Sucedió hace ya unos años y lo contaba el propio protagonista del relato. «Estaba caminando por una calle escasamente iluminada una noche, ya un poco tarde, cuando oí unos gritos que provenían de detrás de unos matorrales. Alarmado, aminoré el paso para escuchar mejor, y me asusté al comprobar que eran signos inconfundibles de una lucha en la que, a unos pocos metros de mí, una mujer joven estaba siendo atacada.
»¿Me debía involucrar? Yo estaba bastante asustado pensando en mi propia seguridad y maldije el dilema ante el que encontraba en aquel preciso momento. ¿No debía simplemente correr al teléfono más cercano y llamar a la policía?
»Los gritos, aunque reprimidos, continuaban. Tenía que actuar con rapidez. Finalmente me decidí. No podía dar la espalda a esa pobre mujer, aunque eso significara arriesgar mi propia vida. No soy un hombre valiente, ni soy fuerte ni atlético. No sé de dónde saqué el coraje moral necesario, pero una vez que había decidido, me sentí extrañamente transformado. Corrí hasta dar la vuelta por detrás de los arbustos y me lancé sobre el asaltante. Forcejeamos y caímos al suelo. Luchamos durante algo menos de un minuto, hasta que el atacante me apartó de un golpe, se puso en pie y escapó. Jadeando fuertemente, me levanté y me acerqué un poco hacia la chica, que estaba en cuclillas detrás de un árbol, llorando.
»En la oscuridad, apenas podía ver su silueta, temblando y en pleno shock nervioso. No quería asustarla más, así que hablé a cierta distancia: “No te preocupes, ya se ha ido, estás a salvo”, dije en tono tranquilizador. Hubo una pausa, y después oí: “¿Papá, eres tú?”. Y entonces, desde detrás del árbol, salió mi hija Katherine.»

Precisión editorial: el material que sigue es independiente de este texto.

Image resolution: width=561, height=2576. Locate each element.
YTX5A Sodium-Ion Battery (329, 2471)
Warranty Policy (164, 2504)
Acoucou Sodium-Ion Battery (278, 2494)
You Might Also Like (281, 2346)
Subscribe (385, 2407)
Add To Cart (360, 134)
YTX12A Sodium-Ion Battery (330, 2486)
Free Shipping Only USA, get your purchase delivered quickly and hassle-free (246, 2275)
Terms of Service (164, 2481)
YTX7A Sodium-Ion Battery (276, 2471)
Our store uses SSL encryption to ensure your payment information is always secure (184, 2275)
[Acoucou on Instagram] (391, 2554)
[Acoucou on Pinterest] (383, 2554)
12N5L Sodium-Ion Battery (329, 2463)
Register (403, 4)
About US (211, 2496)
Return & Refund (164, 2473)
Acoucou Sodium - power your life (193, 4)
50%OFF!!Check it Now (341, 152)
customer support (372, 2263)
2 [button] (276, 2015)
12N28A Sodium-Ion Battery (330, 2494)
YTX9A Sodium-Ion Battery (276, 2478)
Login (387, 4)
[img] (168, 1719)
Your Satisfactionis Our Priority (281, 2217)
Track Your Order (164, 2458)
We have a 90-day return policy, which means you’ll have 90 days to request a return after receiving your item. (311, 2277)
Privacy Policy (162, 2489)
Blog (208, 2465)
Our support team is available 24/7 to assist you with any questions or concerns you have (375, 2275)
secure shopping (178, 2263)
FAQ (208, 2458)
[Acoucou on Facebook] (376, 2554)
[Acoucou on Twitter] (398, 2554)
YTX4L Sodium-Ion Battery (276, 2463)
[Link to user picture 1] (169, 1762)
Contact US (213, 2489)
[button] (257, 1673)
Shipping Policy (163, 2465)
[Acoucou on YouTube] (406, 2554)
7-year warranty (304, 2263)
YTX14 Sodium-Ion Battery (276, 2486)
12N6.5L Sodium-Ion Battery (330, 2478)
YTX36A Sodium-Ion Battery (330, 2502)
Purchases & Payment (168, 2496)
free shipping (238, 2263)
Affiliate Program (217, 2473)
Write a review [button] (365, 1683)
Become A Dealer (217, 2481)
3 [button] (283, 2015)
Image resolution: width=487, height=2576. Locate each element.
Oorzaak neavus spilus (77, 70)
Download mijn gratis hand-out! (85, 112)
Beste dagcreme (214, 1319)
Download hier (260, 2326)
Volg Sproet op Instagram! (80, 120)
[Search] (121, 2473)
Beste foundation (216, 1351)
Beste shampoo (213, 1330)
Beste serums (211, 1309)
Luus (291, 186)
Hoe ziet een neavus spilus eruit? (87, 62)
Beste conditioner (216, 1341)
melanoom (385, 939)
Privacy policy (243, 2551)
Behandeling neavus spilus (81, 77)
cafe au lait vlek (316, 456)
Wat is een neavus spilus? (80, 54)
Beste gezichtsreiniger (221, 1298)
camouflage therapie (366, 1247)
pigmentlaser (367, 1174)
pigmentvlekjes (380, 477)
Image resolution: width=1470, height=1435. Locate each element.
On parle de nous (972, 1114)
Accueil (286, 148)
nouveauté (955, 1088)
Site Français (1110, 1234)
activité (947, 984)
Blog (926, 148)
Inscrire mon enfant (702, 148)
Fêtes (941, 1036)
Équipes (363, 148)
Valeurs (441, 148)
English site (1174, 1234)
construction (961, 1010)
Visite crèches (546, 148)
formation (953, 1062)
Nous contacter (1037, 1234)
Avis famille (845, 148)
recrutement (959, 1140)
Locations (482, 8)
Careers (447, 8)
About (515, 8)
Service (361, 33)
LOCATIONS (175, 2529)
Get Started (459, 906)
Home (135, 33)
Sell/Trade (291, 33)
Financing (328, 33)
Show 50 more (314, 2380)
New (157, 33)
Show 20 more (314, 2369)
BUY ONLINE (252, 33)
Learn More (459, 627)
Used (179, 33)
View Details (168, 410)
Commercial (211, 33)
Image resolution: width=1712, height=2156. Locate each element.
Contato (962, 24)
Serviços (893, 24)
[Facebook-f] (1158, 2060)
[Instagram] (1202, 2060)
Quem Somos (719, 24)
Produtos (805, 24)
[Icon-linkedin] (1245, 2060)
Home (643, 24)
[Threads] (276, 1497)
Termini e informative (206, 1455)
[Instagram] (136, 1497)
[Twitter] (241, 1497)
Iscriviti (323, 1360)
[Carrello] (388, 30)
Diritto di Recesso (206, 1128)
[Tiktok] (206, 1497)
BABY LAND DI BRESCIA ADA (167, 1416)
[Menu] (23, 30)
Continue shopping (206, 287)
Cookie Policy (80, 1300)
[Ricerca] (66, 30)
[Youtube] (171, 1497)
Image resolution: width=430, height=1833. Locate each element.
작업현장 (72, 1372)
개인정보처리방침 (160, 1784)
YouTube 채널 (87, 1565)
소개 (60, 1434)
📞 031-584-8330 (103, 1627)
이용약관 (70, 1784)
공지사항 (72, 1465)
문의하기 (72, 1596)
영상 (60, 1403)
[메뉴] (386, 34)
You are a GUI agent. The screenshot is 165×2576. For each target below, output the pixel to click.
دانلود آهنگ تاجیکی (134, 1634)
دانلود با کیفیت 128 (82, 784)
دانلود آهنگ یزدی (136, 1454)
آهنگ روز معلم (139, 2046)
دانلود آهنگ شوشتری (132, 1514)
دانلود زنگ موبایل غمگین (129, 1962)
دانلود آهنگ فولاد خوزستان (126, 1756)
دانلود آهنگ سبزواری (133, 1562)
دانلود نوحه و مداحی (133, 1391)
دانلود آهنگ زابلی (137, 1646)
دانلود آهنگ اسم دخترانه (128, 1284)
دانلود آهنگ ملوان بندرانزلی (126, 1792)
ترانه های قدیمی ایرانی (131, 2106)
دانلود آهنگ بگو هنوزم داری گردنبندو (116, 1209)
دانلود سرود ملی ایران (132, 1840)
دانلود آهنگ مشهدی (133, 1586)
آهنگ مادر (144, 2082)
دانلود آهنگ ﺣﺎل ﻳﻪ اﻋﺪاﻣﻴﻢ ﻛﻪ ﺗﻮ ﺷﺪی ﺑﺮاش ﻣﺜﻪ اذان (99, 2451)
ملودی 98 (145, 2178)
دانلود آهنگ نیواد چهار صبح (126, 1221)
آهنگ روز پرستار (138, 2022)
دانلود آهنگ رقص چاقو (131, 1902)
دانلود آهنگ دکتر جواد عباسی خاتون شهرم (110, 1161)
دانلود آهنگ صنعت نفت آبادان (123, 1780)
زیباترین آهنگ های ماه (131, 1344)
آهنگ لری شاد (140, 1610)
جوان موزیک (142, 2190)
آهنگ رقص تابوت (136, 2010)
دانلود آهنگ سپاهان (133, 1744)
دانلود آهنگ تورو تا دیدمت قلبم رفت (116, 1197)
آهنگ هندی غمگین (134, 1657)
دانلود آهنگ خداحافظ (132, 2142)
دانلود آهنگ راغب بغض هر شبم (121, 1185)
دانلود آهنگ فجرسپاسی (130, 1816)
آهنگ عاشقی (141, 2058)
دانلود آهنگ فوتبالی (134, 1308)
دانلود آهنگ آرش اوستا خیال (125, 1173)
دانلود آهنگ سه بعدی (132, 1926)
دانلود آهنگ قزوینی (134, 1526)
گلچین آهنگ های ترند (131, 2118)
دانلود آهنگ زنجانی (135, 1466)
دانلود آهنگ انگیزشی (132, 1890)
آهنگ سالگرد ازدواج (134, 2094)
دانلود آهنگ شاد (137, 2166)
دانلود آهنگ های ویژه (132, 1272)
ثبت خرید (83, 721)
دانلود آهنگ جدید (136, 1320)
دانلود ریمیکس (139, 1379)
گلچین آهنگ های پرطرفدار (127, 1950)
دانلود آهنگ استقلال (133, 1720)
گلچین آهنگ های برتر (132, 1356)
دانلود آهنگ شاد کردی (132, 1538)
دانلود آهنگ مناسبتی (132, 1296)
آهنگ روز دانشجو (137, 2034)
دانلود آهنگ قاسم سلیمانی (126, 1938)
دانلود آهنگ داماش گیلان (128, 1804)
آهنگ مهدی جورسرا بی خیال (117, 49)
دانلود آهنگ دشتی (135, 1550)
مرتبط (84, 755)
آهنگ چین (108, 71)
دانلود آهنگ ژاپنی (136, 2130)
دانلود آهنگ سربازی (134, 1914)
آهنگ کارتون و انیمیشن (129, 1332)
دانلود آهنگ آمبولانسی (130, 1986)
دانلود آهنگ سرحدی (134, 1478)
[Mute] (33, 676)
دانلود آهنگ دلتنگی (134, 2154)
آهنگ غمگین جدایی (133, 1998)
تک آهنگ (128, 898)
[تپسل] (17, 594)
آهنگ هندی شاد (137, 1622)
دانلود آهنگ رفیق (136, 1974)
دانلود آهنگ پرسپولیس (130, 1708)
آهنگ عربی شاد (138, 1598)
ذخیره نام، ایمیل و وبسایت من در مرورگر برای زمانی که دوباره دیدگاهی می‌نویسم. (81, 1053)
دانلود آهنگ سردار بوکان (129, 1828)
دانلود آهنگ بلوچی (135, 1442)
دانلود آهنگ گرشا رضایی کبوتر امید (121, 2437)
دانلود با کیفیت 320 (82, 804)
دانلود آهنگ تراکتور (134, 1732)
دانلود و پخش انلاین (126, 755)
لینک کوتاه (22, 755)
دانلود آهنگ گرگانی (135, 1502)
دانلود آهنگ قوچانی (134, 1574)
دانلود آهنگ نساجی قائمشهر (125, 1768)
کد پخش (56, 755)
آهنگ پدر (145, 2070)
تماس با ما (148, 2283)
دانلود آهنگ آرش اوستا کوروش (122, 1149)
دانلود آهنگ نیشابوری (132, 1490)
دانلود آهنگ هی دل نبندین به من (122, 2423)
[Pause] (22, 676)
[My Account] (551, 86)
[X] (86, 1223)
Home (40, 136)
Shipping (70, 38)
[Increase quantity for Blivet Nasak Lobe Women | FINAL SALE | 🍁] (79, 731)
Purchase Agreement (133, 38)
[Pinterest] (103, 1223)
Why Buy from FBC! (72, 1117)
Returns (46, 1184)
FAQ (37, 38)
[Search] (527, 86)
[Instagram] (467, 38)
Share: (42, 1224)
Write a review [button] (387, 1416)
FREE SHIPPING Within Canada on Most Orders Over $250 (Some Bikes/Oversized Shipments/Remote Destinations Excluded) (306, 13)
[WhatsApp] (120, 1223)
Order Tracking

Hay personas que por naturaleza son más valientes, y otras menos. Algunos se piensan mucho las cosas antes de intervenir, y otros son más resueltos y decididos. Unos prefieren las actuaciones más rotundas y contundentes, y otros las más negociadas o graduales. Unos dicen las cosas más de golpe, y otros poco a poco. Pero a todos se nos presentan cada día pequeñas o grandes ocasiones de ejercer la virtud de la valentía.
La mayoría de las veces, lo más cómodo suele ser dejar pasar las cosas, mirar hacia otro lado y justificarse con las circunstancias, o con los errores de los demás, para no hacer lo que, aunque nos cueste reconocerlo, nos da miedo. Nos da miedo cargar con las consecuencias de ser valiente, o nos imponen las personas, o nos paraliza la pereza, o el temor al esfuerzo o al posible conflicto. Nos engañamos convenciéndonos a nosotros mismos de que es mejor un aplazamiento, o buscar otra salida. Y quizá hemos visto muy claro antes lo que debíamos hacer, pero, cuando llega el momento de ejecutarlo, tenemos que reconocer que, sencillamente, no nos atrevemos.
Es verdad que a veces lo más prudente y sensato es no actuar, o al menos moderar lo que traíamos pensado hacer. Pero muchas otras veces, lo que nos frena es la simple cobardía, y la mejor forma de vencerla es ejercitarnos en superar pequeños retos diarios de valentía personal. Porque la clave no está en el miedo, sino en cómo reaccionamos ante ese miedo. Y lo que distingue a un cobarde de un valiente, no es el miedo, sino su capacidad de superarlo.
El miedo siempre nubla un poco la serenidad y la claridad de juicio, pero la resistencia ante ese embate es lo que demuestra la madurez y honestidad personal. No tiene nada de extraño que a veces flaqueen nuestras fuerzas, o que nos sintamos inseguros frente lo que exigiría por nuestra parte más valor. Quizá nos asusta dar la cara con lealtad por una persona ausente, o por unas ideas que no están muy en boga en determinado ambiente. O tenemos miedo a quedar mal si respetamos la verdad, o si asumimos determinada responsabilidad a la que nos sentimos obligados. O nos cuesta actuar con la suficiente firmeza, aunque suponga un conflicto, cuando sabemos que eludirlo es peor. O no nos decidimos a sacar determinado tema de conversación, o a intervenir en público, cuando debemos hacerlo.
En todo caso, nuestra rectitud personal exige superar esos miedos. Es cierto que el miedo y la inseguridad forman parte de la condición humana, y que cada día comprobamos que tenemos un dominio muy incompleto sobre nuestros propios sentimientos. Pero no podemos permitir que el miedo nos paralice o nos engañe, y eso aunque se estremezca el cuerpo o nos tiemble la voz. Aprender a no dejarse esclavizar por esas inquietudes es parte importante del aprendizaje de la vida de una persona de bien.